# How do you find the roots, real and imaginary, of y= (x + 1) (x - 4)  using the quadratic formula?

May 27, 2016

Roots are 4 and -1.

#### Explanation:

The roots are those numbers that assigned to the $x$ give as result zero. Because in this equation you have the multiplication of two quantities $\left(x + 1\right)$ and $\left(x - 4\right)$ it is enough that one is zero to have the roots.

$\left(x + 1\right)$ is equal to zero when $x = - 1$ and $\left(x - 4\right)$ is equal to zero when $x = 4$. So your roots are $- 1 , 4$.

But you ask about to apply the quadratic formula, To do that you have to multyply the two terms together:

$\left(x + 1\right) \left(x - 4\right) = {x}^{2} - 4 x + x - 4 = {x}^{2} - 3 x - 4$.

Now we have the equation in the format

$a {x}^{2} + b x + c$ where $a = 1$, $b = - 3$ and $c = - 4$.

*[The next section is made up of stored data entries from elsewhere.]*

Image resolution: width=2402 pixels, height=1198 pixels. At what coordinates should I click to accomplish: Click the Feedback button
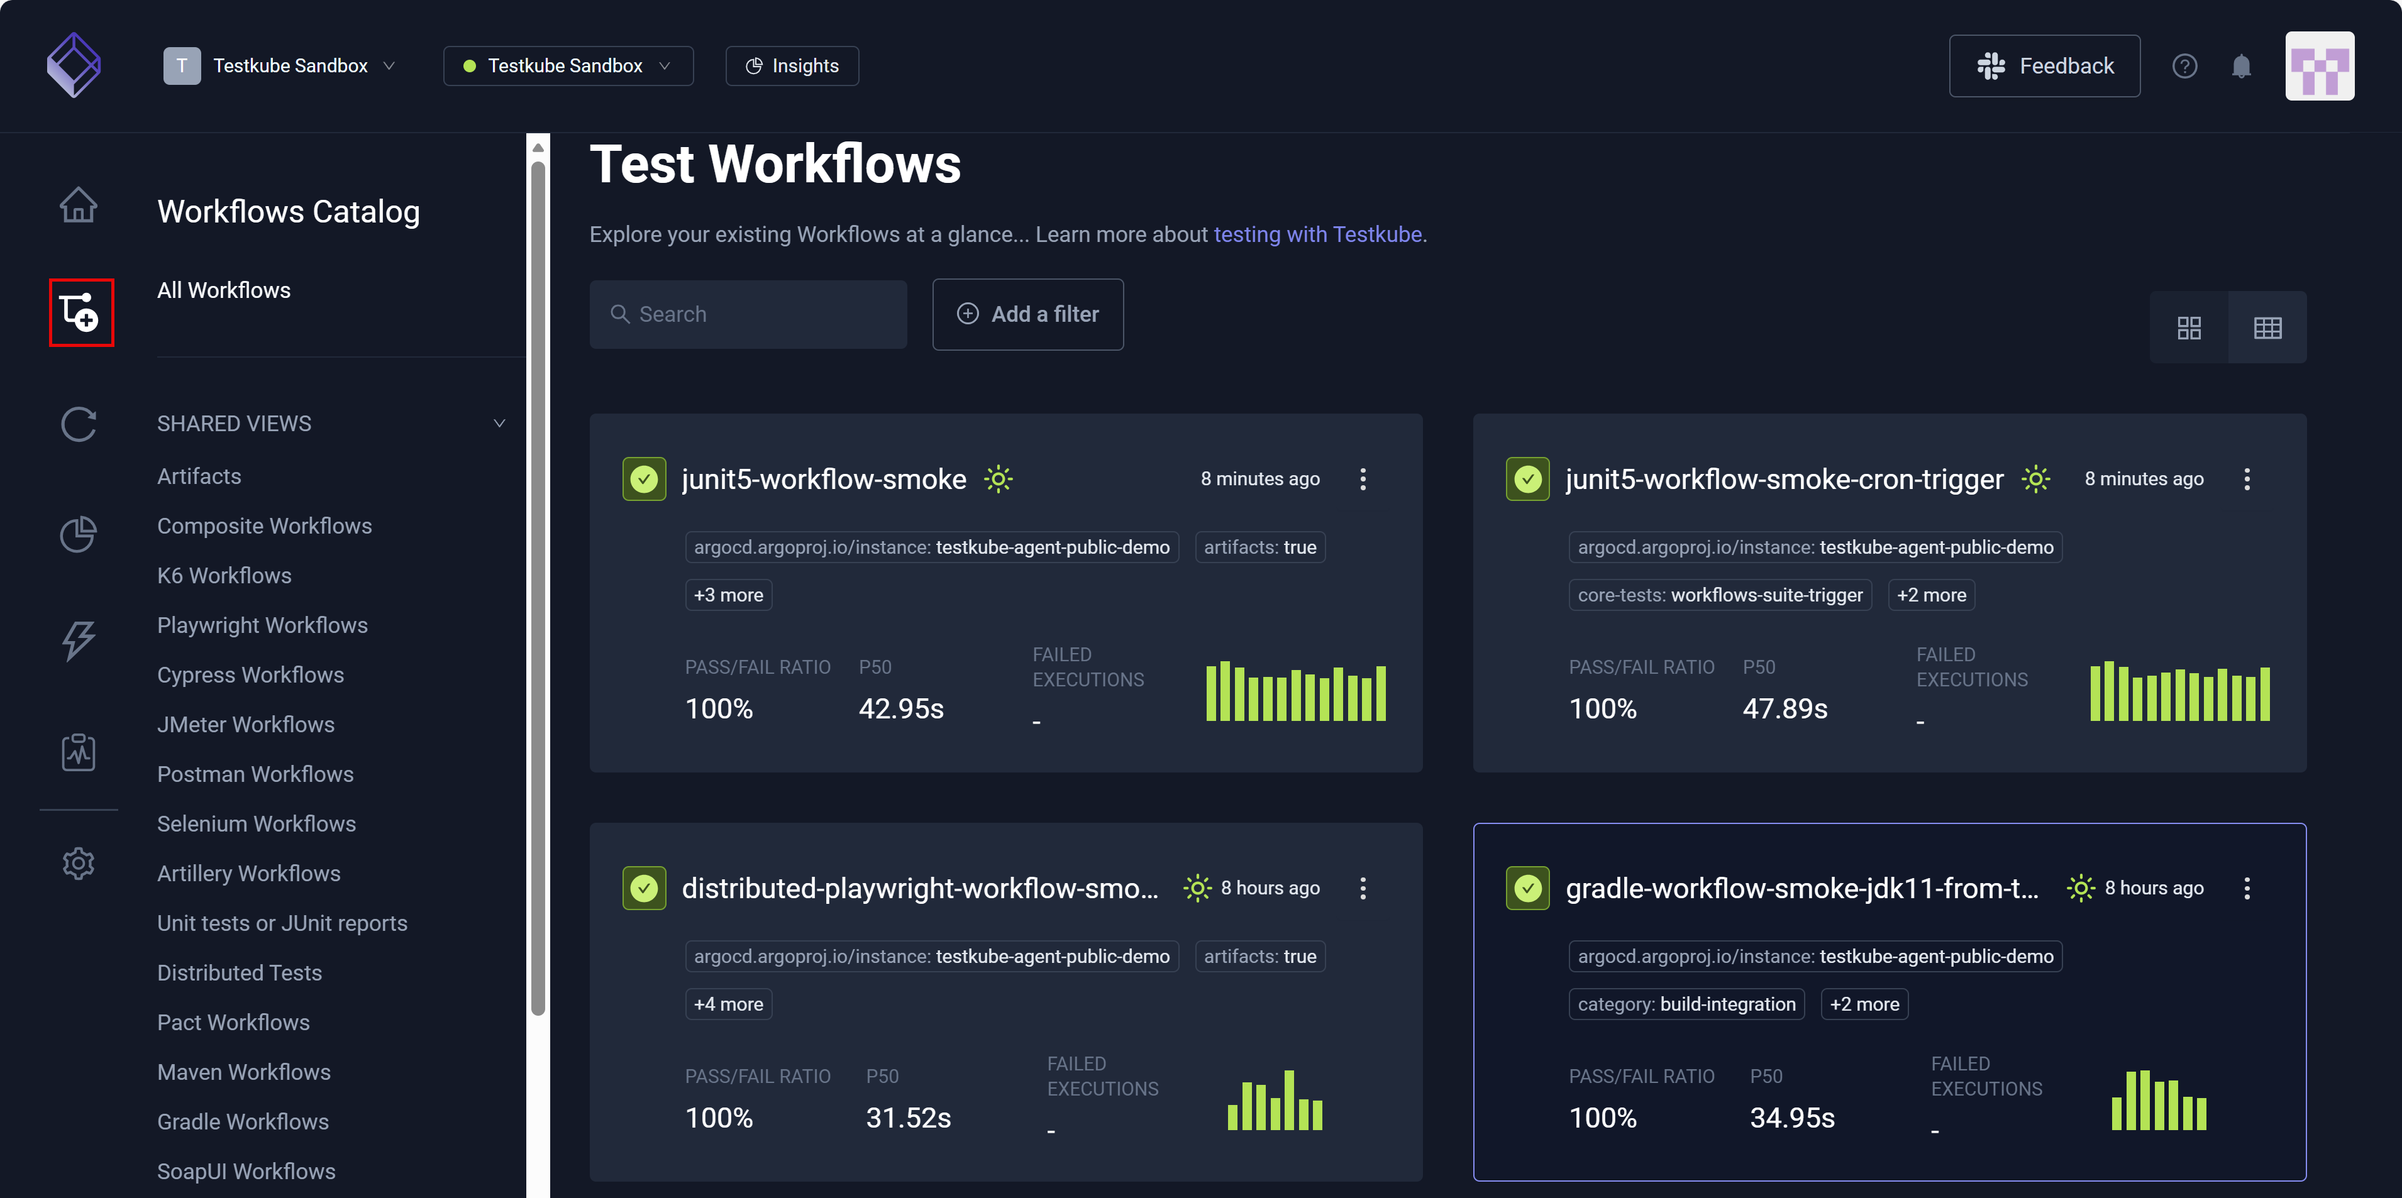2044,65
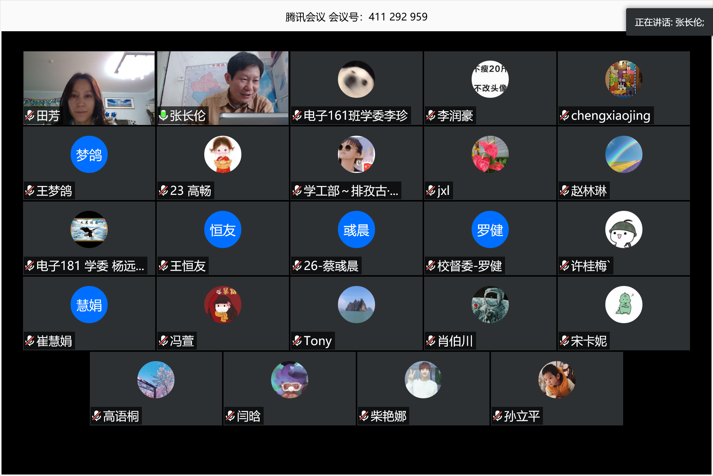713x476 pixels.
Task: Click the muted mic icon for 孙立平
Action: click(498, 416)

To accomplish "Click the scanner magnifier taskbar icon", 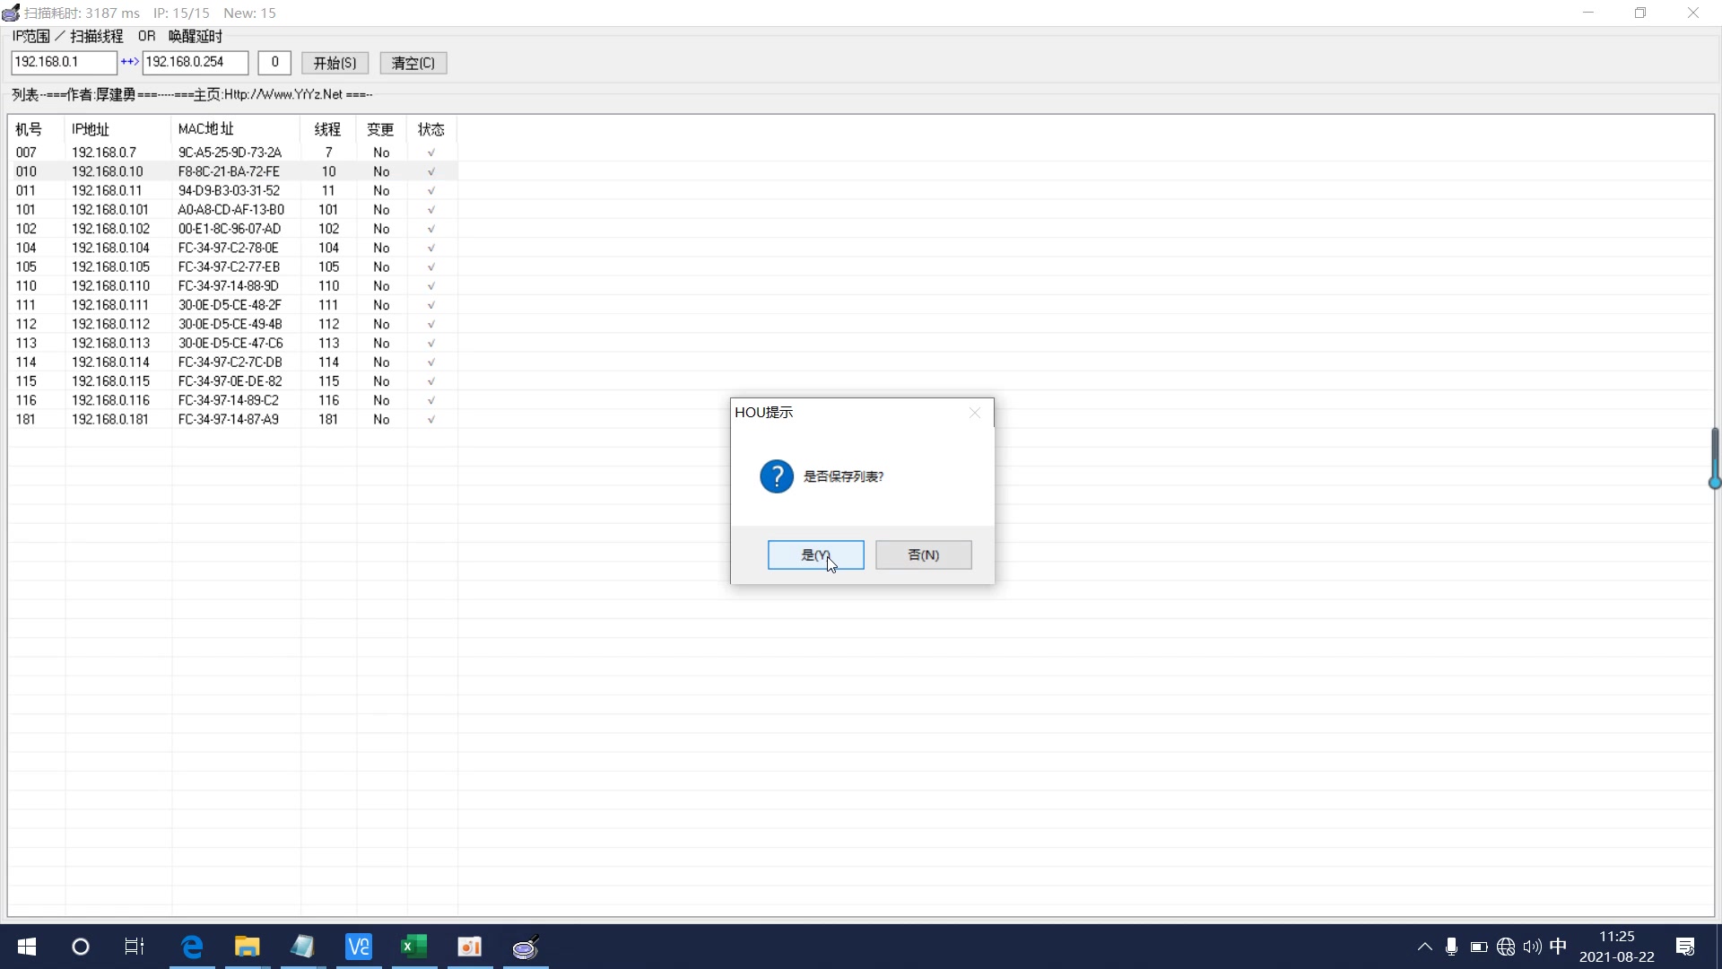I will [526, 947].
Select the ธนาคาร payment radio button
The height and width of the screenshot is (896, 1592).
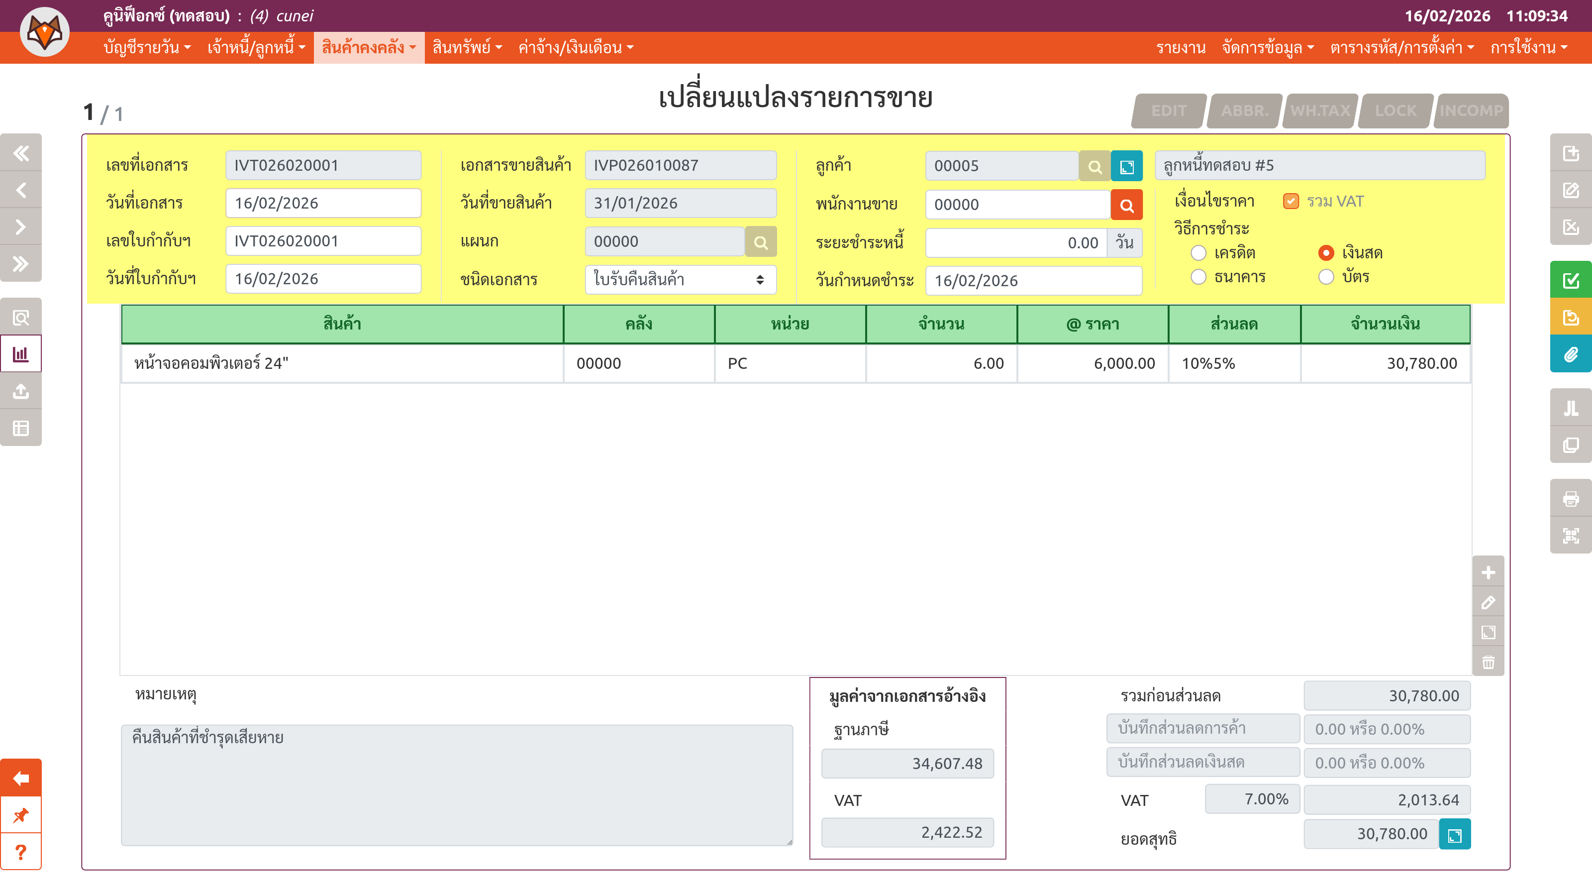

The formula is: $x = \frac{- b \setminus \pm \sqrt{{b}^{2} - 4 a c}}{2 a}$ where you can substitute your numbers
$x = \frac{3 \setminus \pm \sqrt{{\left(- 3\right)}^{2} - 4 \cdot 1 \cdot \left(- 4\right)}}{2 \cdot 1} = \frac{3 \setminus \pm \sqrt{9 + 16}}{2} = \frac{3 \setminus \pm 5}{2}$.
The solutin with the $+$ gives $4$, the one with the $-$ gives $- 1$ as we expected from the initial consideration.